> _Passage shown_
لَقَدِ اسْتَكْبَرُوا فِي أَنْفُسِهِمْ
Laqadis-takbarū fī anfusihim
Certainly they are full of arrogance within themselves
(Sūratul Furqān, No.25, Āyat 21
Human beings sometimes have a conceited opinion of themselves. They think they are better than others and are needless of others. This self-pleasing and delusionary veil clouds their judgment and affects their behavior towards others.
The word istikbār in the verse comes from the root word kibr. It refers to:
– A stubborn pride that rejects the truth.
– Turning away from truth with scorn and dismissal.
– Complete lack of humbleness before God and His rules.
istikbār can also lead to oppressing the rights of others due to selfishness and pride.
The word istikbār and other derivatives of the same root have been mentioned 48 times in the Holy Quran. Out of that the pride of Iblīs has been mentioned 4 times (Q 2:34, Q 7:13, Q 38:74 & 75). All the rest of the verses regarding pride are about the human being. Many verses attribute the rejection of the message of past Prophets to pride (e.g. Q 2:87, Q 4:173, Q 45:31, etc.)
Tafsīr-e Namūne says that the words ‘fī anfusihim’ shows that the arrogance is within. Either referring to the fact the self or all that is within the human being is considered superior than what is within others. Or it could also mean that the arrogance is concealed and is not always apparent.

> _Given data_
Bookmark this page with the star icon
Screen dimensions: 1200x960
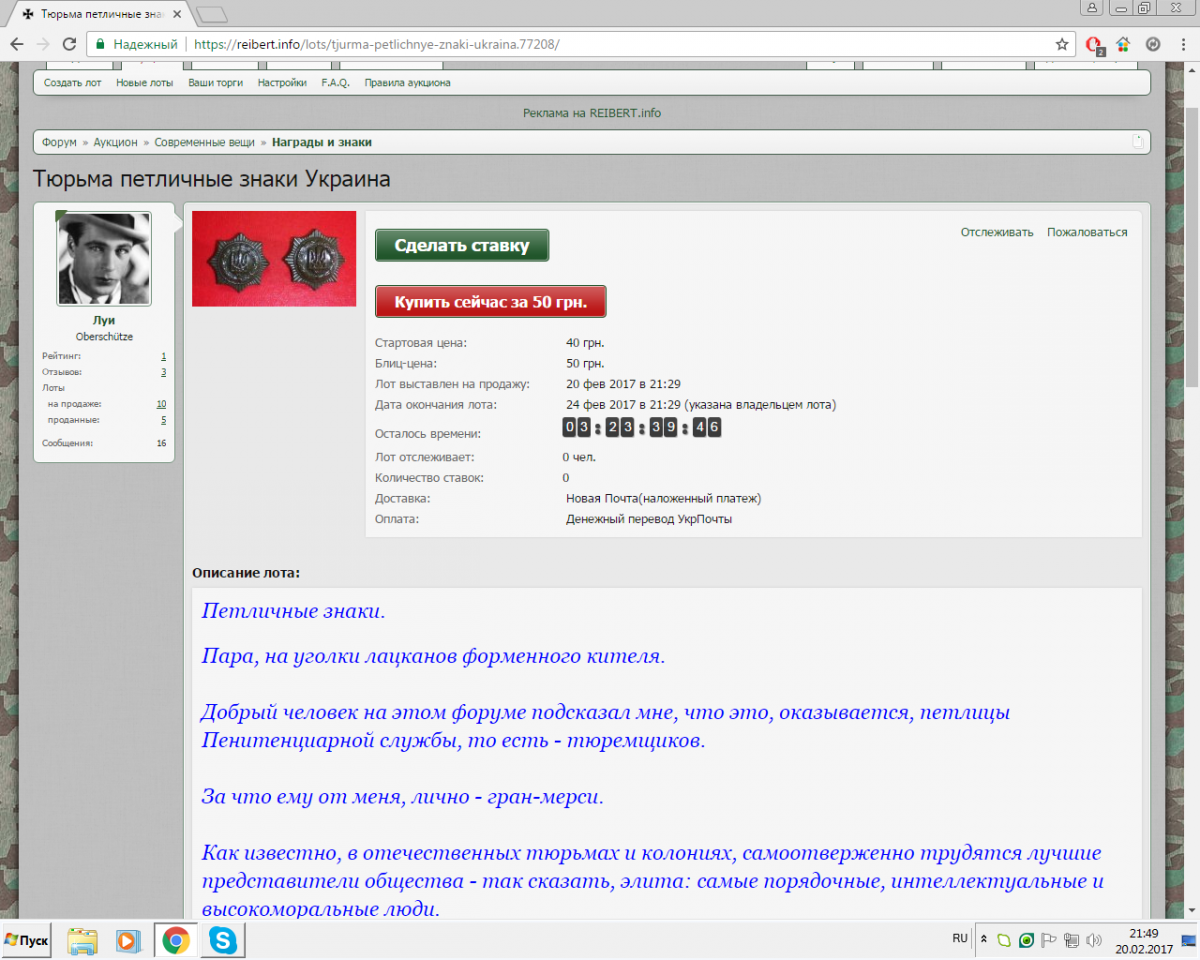point(1062,44)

> _Exercise tasks_
(a) Summarize the commentary on arrogance in two sentences.
(b) Carry the commentary on arrogance forward with its next paragraph, starting after its final sentence.

> _Answers for the tasks_
(a) The word istikbār in Sūratul Furqān, verse 21, comes from the root kibr and refers to stubborn pride that rejects the truth, scornful turning away from truth, and a complete lack of humbleness before God and His rules. It and its derivatives appear 48 times in the Holy Quran, four of them about the pride of Iblīs and the rest about the human being, and Tafsīr-e Namūne reads "fī anfusihim" as showing that the arrogance is within, either as a sense that what is within oneself is superior to what is within others or as pride that is concealed.

(b)
Istikbār can creep into the attitude of an individual towards other individuals, or of a group of people towards others. Such an attitude is formed within the psyche due to various possible reasons;
1) Wealth and financial security – This deludes the human being into thinking he is needless and will always be self-sufficient. It creates heedlessness and pride. The Quran says: Indeed man becomes rebellious, when he considers himself without need. (Q 96:6-7)
2) Social and political power – gives a false sense of superiority and security. It allows man to think of the rest of the world as inferior. Fir‘an was a victim of this disease when he said: O my people! Does not the kingdom of Egypt belong to me and these rivers that flow beneath my feet? (Q 43:51)
3) Lack of resistance from the other side – The people who bear the brunt of the Mustakbirīn (those who practice istikbār) are known as the Mustad‘afīn (those who are deemed weak). When this group does not have independence of thought or action and allows itself to become victims, it adds to the pride of those who lord over them. These people impose their thinking, their policies and their lifestyles over them. Without any force to counter it such an attitude continues and becomes the norm. All else is inferior.
It is interesting to note that such istikbār is very prevalent today. The ideology of the West is promoted as superior and truth and virtue are rejected as outdated. It is promoted as the only sensible way to think of life in this world. Those who disagree with it are considered weaker in intellect and judgement.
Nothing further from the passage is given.